--- SUPPLIED TEXT Enclosed Below ---

The good: Jenny Simpson brought home the bronze in the 1500, the first American woman to do so. I don’t know Jenny but really admire her work ethic and her sportsmanship year after year.
The hard but good: A really important piece by Allison Schmitt on depression and the athlete. Although I’m sure the Olympic arena is an even more potent setup for depression and anxiety, it’s an ever-present issue at all levels of competition. Even at our own training camp last week, athletes offered stories about the depression, anxiety and stress that they had either experienced in the past or were currently experiencing. I spend a lot of time talking to people while coaching or doctoring and am acutely aware of how prevalent these issues are but it’s always amazing to hear my girls say things like “I didn’t know anyone else felt this way!”

--- End of Enclosed SUPPLIED TEXT ---
--- DATA SUPPLIED Enclosed Below ---

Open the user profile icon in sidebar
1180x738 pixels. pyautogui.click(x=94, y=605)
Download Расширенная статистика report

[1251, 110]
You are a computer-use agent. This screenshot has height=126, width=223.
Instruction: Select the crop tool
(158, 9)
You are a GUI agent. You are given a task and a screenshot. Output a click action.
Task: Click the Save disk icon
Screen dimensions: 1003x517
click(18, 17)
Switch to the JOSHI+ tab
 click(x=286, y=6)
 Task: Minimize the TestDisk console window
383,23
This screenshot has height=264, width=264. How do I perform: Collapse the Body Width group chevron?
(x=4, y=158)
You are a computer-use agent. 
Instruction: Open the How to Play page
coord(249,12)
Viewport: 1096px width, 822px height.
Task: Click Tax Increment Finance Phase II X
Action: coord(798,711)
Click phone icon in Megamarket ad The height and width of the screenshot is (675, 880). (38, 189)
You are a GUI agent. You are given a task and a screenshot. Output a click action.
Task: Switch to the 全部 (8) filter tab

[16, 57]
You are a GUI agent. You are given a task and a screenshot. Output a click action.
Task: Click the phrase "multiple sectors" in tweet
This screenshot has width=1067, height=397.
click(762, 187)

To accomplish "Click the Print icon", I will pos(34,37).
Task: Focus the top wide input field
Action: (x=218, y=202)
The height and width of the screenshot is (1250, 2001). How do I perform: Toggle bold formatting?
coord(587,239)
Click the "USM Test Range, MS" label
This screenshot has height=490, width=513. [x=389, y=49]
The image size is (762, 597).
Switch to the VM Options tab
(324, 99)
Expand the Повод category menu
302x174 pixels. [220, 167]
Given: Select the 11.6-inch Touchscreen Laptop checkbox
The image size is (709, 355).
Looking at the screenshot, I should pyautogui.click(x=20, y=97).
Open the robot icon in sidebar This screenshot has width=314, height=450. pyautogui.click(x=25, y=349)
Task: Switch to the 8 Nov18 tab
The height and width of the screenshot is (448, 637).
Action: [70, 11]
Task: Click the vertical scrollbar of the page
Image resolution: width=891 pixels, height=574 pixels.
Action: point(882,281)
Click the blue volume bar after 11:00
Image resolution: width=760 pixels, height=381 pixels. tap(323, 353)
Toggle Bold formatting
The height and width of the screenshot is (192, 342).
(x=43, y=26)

--- End of Enclosed DATA SUPPLIED ---

In the text on Olympic athletes and depression, why is the writer acutely aware of how prevalent depression, anxiety and stress are? Answer in one to three sentences.

The writer spends a lot of time talking to people while coaching or doctoring.